B.: In due parole: Genova è un paradosso. Chiusa e insieme tollerante, provinciale e aperta al mondo, decadente e vecchia e piena di entusiasmi. Chi la salva è il porto, che la costringe a guardare fuori da se stessa; anche la lunga storia operaia ha lasciato una traccia profonda che però temo sia destinata ad esaurirsi.

8. Le trame dei tuoi libri, toccano spesso tematiche sociali quali l’immigrazione e la situazione degli stranieri in Italia – in “Bacci Pagano cerca giustizia” – o quello della prostituzione, donne che vivono ai margini della società e provate di qualsiasi diritto – in “Rossoamaro”. Quanto è importante la denuncia sociale, attraverso la scrittura dei romanzi, rispetto ad una storia di pura finzione? Pensi che in qualche modo i lettori si sentano più coinvolti, quando si tratta di vita vera? Può servire a dare maggiore sensibilizzazione?
B.: Penso che chi scrive sia investito di una qualche responsabilità morale verso il pubblico e la società. La scrittura è anche un atto politico. Non inteso come propaganda, ma come conoscenza.
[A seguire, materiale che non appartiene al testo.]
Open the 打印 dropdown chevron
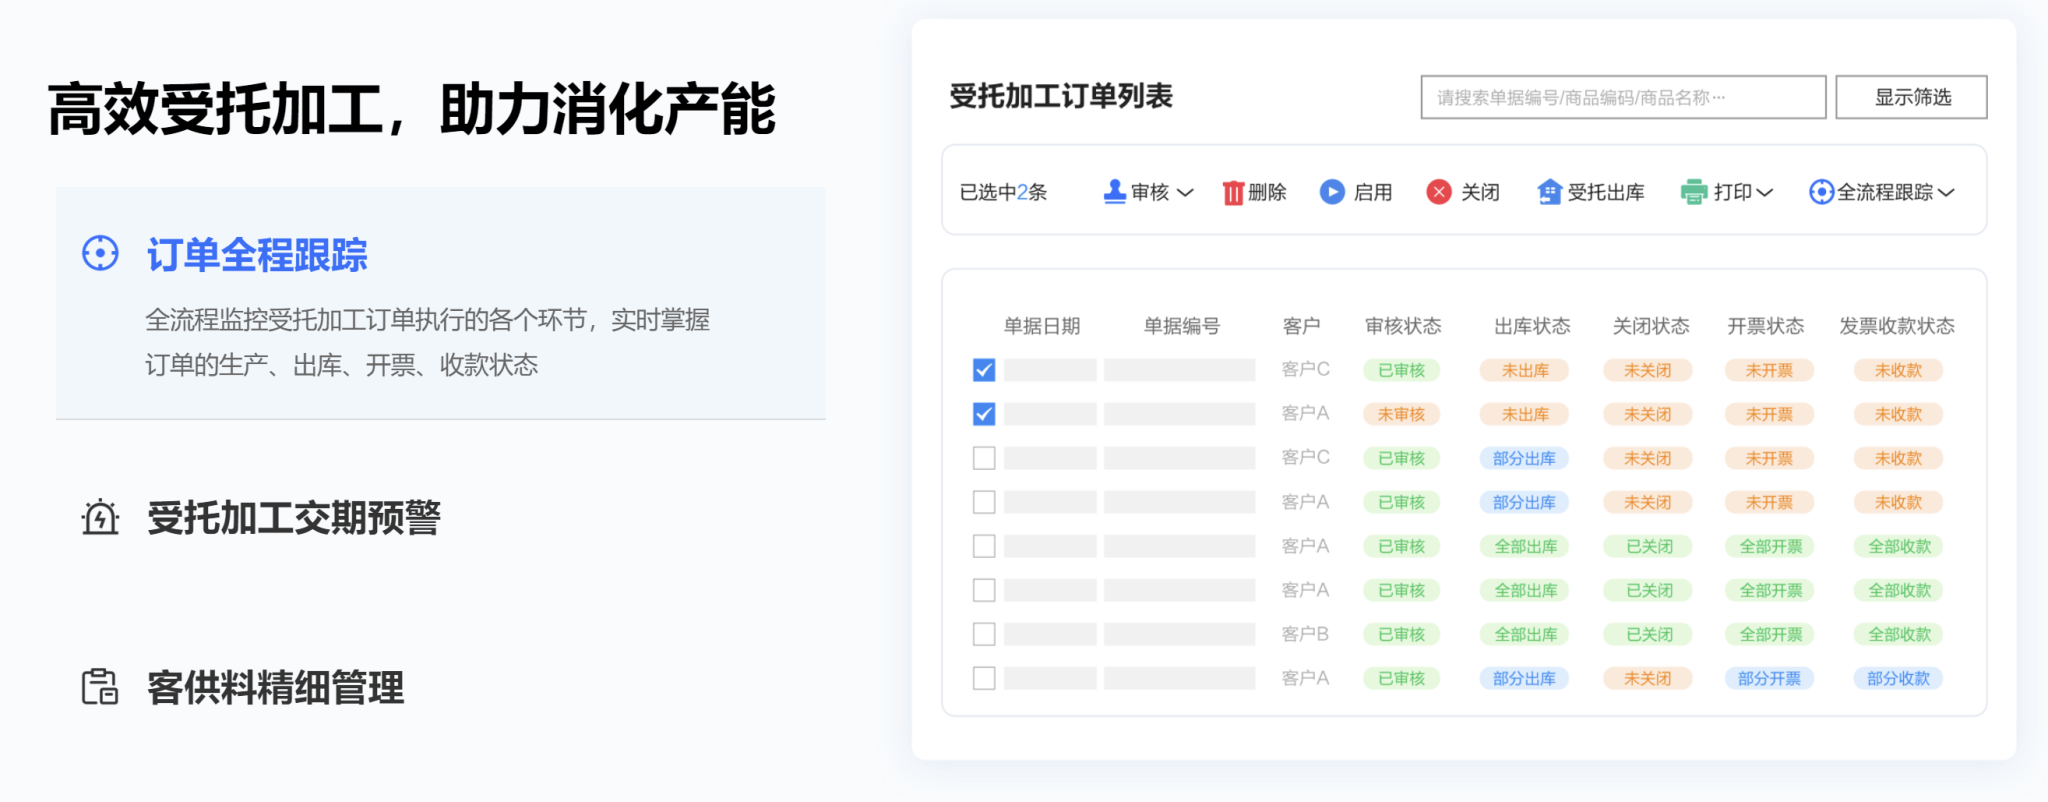Image resolution: width=2048 pixels, height=802 pixels. [x=1765, y=193]
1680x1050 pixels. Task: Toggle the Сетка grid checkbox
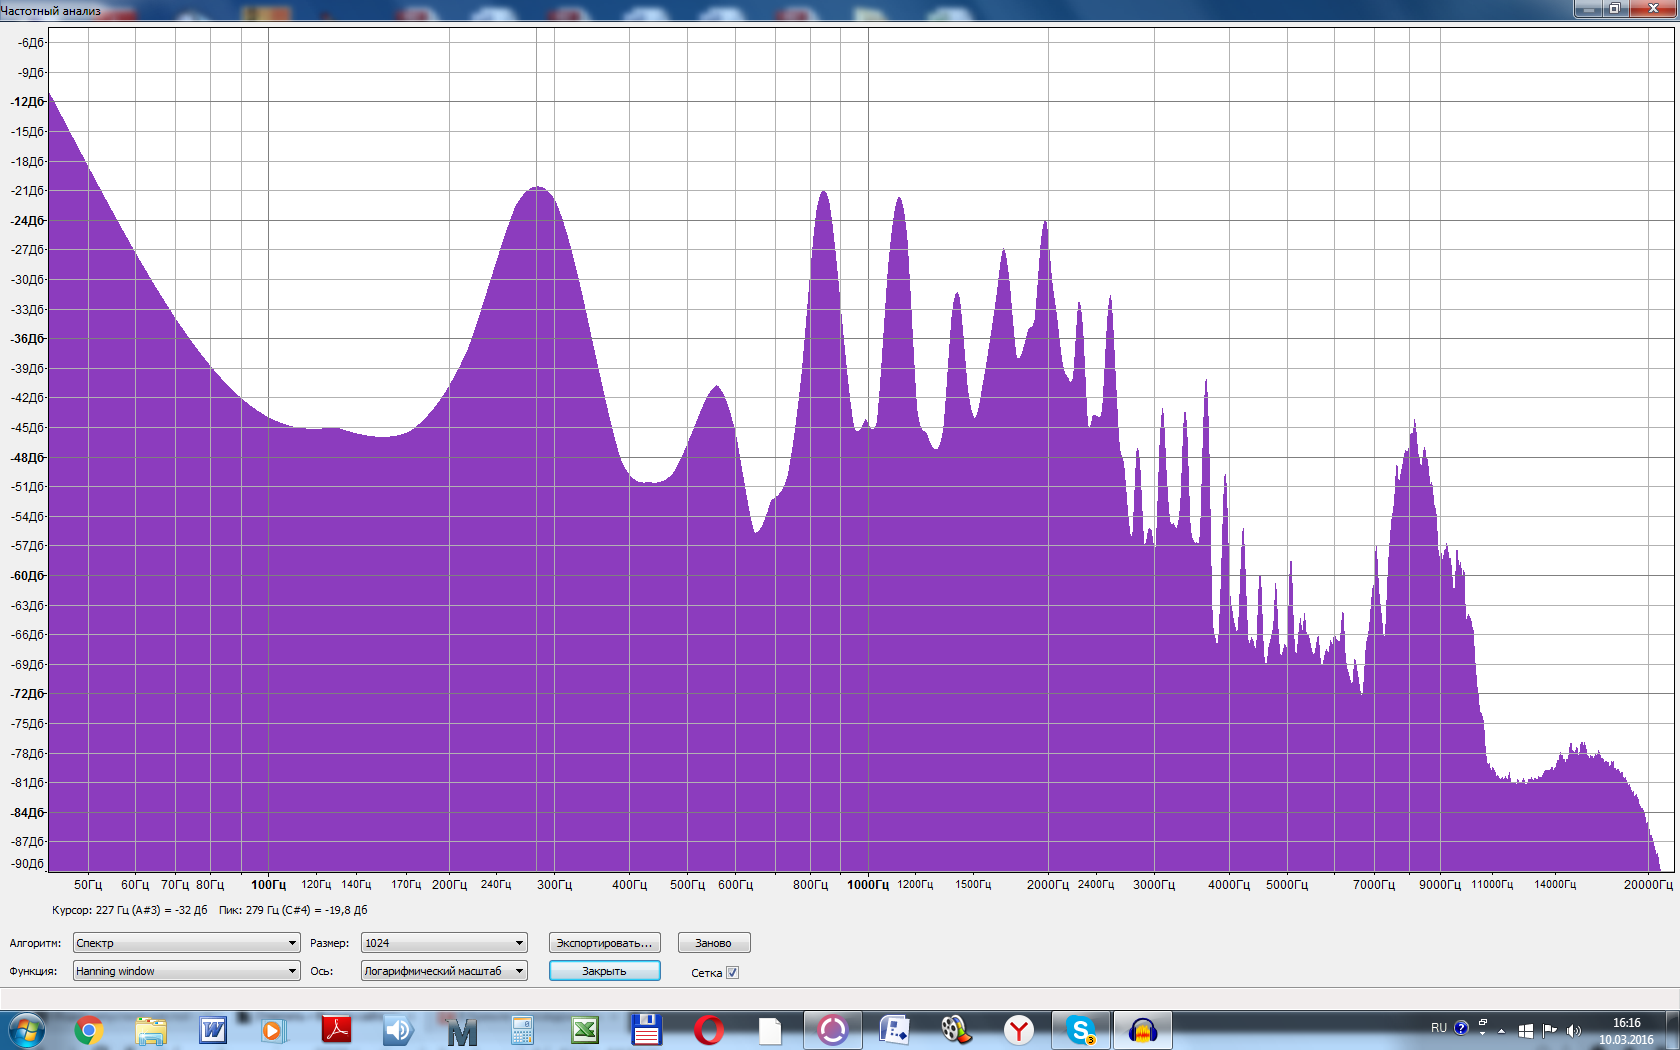tap(732, 972)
La letteratura e la fiction (quando sono buone) costituiscono strumenti di conoscenza della realtà molto più efficaci della cronaca, perché raccontano le vicende umane dall’interno, a partire dal vissuto di chi vi è implicato.

9. Secondo te, quanto è conosciuto ma, soprattutto, rappresentato il noir in Italia e quali scrittori, a tuo avviso, meglio lo tratteggiano.
B.: Il noir ha portato i libri nelle case della gente, non come oggetti di culto da esibire o per arredare ma essere letti (divorati, mi viene da dire), ha dato a milioni di persone il gusto di leggere narrativa. In un paese poco alfabetizzato come il nostro questo non mi sembra poco. Tra i migliori scrittori del desolante panorama italiano (ed europeo e americano, pur meno desolanti) ci sono autori che scrivono o hanno scritto noir: basti pensare a Marcello Fois, Carlo Lucarelli, Giancarlo De Cataldo e, naturalmente, Camilleri.

10. L’ultimo romanzo che hai pubblicato, per Garzanti Editori, è “Colpi di coda”. Ce ne vuoi parlare?
B.: E’ una spy story ispirata agli ultimi libri del più grande autore del genere: John Le Carré. Scriverlo mi è costato lacrime e sangue, perché la spy story ha le sue regole e, volendo scrivere un libro breve, ho finito per scriverne uno di quasi 500 pagine. Affronta il tema del cosiddetto “scontro di civiltà” e si svolge nel periodo tra l’elezione di Obama e il suo insediamento alla Casa Bianca. Ha un respiro internazionale, anche se la vicenda si svolge quasi per intero a Genova. Mi interessava affrontare il tema dei rapporti tra mondo arabo e occidente senza preconcetti facendo emergere il carattere ideologico e mistificatorio delle guerre scatenate dagli Stati Uniti durante la sciagurata era Bush.

11. Che rapporto hai con i tuoi lettori? Ti hanno mai influenzato sulle tue scelte?
B.: Con i lettori ci parliamo alle presentazioni e quasi quotidianamente su Facebook. Non prendo mai sottogamba i loro suggerimenti, non per ragioni commerciali ma perché credo che un personaggio letterario seriale finisca per diventare una specie di “bene comune”, qualcosa che non appartiene più esclusivamente al suo autore, e chi lo ama e lo aspetta in libreria meriti di essere ascoltato. Nel prossimo romanzo, per esempio, Bacci “will fall in love” e questa è una sollecitazione venuta da tempo dai lettori: il problema era che io non ero pronto per affrontare il tema.

12. Se dovessi associare una canzone al tuo libro, che titolo le daresti? (Questa è facoltativa…è un gioco che faccio con tutti gli scrittori che intervisto)
B.: Se il libro è “Maccaia” senz’altro Genova per noi di Paolo Conte.

Grandissime risposte per un grande scrittore, a cui faccio un grande in bocca al lupo per il suo ultimo romanzo!